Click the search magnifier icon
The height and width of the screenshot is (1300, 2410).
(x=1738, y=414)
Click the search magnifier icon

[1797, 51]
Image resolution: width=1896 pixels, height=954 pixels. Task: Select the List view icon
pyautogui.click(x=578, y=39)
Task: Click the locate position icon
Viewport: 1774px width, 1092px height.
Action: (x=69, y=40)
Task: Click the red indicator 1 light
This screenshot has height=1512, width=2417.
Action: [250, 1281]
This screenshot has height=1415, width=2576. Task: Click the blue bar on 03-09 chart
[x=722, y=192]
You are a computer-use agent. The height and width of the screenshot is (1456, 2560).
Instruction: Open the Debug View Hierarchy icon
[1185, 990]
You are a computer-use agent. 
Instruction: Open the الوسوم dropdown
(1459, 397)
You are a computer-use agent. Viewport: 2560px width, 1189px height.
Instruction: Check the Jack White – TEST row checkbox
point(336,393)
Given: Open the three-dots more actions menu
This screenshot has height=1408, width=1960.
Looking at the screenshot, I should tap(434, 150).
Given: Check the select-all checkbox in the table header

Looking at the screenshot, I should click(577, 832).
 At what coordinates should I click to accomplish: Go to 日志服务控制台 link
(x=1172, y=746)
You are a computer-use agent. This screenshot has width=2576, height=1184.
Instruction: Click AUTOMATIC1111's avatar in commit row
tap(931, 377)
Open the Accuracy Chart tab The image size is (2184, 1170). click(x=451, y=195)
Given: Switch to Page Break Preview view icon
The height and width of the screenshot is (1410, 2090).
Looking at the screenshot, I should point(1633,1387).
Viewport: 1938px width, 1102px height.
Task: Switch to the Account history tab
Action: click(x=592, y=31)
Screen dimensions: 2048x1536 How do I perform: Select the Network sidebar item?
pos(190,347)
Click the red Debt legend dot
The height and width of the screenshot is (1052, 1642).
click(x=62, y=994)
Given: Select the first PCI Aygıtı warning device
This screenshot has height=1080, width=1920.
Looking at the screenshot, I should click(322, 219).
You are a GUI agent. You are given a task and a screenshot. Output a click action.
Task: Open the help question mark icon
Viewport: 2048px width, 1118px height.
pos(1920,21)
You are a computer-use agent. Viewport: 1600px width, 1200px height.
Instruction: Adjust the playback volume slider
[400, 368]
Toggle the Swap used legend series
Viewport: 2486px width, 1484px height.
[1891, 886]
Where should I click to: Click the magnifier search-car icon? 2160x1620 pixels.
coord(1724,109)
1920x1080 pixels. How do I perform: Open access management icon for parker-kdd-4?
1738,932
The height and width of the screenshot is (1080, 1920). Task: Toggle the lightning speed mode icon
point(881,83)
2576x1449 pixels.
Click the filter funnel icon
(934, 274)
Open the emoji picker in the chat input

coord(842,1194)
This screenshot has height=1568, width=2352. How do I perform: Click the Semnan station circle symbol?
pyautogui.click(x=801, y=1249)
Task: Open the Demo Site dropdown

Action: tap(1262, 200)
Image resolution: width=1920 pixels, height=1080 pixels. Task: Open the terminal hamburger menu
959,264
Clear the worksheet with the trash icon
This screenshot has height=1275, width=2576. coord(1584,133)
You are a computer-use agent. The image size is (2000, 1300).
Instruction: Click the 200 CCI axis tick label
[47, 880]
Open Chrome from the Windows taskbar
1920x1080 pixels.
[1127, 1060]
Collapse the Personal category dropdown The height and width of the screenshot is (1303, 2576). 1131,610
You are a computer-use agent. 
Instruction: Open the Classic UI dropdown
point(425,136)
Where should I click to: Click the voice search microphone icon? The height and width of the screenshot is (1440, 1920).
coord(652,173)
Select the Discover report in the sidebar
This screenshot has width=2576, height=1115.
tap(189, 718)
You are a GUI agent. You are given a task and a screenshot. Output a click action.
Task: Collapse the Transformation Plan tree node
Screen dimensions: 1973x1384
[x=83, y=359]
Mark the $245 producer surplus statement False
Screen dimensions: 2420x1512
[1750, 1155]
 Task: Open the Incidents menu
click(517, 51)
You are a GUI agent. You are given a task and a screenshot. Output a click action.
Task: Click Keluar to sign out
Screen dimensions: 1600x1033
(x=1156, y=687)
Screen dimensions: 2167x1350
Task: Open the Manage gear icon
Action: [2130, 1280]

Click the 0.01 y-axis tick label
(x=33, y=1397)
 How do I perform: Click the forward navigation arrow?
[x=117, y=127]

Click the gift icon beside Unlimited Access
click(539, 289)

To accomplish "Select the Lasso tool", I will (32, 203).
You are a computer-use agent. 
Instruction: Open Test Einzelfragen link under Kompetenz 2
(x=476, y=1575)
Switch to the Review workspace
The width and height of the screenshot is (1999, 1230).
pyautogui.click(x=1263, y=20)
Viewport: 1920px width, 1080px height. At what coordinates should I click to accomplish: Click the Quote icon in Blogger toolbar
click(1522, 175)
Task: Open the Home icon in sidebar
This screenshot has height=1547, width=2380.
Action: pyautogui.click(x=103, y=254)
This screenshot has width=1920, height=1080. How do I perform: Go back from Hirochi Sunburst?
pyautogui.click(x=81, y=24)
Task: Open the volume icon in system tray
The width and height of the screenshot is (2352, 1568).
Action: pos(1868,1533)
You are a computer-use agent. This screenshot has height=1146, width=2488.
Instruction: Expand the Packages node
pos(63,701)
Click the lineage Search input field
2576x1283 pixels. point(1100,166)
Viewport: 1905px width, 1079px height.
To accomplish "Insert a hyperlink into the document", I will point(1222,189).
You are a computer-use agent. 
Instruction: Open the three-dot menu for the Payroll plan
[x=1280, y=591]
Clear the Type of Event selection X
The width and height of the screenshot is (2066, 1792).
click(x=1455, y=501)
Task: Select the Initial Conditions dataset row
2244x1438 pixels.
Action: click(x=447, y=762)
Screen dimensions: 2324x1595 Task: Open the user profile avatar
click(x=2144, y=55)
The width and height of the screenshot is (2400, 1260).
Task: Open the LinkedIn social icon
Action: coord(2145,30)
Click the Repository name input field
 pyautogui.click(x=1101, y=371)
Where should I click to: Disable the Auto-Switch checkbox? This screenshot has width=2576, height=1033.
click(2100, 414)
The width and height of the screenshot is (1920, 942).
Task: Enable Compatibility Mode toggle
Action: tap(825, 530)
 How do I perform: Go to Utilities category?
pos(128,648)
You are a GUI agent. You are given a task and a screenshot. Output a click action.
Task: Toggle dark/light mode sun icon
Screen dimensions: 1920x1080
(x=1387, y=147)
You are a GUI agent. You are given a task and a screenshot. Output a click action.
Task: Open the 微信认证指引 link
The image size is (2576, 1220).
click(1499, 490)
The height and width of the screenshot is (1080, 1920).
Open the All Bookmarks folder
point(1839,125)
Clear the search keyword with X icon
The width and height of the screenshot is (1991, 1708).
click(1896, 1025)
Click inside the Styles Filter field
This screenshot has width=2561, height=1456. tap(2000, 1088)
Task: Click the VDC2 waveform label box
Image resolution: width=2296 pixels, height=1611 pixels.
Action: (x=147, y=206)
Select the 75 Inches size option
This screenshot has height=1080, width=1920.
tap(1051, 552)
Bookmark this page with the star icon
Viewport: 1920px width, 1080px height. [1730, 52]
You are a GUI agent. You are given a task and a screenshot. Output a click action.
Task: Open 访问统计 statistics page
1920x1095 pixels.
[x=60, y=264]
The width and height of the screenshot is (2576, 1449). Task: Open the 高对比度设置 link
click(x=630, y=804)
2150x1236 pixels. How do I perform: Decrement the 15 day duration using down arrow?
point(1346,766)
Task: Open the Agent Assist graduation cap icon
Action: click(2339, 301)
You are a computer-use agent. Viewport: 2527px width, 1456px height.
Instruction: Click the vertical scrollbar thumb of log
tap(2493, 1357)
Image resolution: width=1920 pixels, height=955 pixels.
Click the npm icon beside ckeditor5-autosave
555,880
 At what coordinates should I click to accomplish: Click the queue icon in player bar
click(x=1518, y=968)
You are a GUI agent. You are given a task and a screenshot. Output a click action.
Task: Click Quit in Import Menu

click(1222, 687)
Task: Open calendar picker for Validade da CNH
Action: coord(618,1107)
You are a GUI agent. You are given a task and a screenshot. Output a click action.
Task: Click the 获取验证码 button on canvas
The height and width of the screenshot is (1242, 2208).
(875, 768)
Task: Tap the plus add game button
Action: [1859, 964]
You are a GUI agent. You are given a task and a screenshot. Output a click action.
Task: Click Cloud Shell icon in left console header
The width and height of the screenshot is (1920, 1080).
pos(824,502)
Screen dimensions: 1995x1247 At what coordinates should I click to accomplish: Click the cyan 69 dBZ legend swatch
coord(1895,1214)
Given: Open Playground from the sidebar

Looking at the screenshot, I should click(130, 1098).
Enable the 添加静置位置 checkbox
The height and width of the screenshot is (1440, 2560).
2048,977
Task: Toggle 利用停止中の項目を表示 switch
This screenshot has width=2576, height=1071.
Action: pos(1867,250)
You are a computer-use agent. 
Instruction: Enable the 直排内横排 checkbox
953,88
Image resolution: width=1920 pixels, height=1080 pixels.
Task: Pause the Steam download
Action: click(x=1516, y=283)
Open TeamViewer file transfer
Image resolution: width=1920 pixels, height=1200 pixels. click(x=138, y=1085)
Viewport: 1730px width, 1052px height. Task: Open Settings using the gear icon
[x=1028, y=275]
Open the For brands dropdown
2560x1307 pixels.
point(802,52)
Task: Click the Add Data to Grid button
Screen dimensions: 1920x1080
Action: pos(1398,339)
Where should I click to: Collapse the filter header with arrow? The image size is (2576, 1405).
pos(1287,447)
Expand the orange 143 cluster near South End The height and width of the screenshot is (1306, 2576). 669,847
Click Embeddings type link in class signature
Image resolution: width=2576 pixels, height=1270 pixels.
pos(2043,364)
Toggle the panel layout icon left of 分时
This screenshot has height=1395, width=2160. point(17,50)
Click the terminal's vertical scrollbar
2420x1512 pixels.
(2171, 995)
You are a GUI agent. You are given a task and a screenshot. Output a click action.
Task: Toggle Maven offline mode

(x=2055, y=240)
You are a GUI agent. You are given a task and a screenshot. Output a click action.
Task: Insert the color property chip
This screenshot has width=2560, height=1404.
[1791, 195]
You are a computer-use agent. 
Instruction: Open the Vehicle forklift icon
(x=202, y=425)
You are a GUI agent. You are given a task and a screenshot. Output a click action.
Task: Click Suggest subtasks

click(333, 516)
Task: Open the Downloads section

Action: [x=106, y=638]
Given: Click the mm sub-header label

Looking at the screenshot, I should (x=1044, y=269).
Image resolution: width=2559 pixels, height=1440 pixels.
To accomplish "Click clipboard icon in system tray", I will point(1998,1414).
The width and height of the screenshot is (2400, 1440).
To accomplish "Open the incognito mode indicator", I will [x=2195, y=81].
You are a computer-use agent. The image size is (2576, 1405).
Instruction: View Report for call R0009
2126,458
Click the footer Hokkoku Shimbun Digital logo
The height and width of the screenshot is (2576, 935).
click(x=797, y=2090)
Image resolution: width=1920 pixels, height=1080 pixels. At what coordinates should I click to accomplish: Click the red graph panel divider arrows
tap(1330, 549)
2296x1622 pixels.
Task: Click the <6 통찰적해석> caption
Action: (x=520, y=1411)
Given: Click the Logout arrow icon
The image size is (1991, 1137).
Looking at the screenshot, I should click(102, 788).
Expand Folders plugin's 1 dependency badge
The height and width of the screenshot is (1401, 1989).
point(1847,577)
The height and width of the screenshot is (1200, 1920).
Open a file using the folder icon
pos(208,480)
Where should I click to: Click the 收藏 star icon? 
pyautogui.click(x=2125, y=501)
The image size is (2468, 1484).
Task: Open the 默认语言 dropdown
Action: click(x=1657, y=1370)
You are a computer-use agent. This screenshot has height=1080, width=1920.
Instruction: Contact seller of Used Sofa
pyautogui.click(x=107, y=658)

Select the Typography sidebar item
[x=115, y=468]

*-*-*

**Task prompt:**
Scan the lines above for the word "tray" and copy every one where it occurs.

**Solution for this exercise:**
Task: Open the volume icon in system tray
To accomplish "Click clipboard icon in system tray", I will point(1998,1414).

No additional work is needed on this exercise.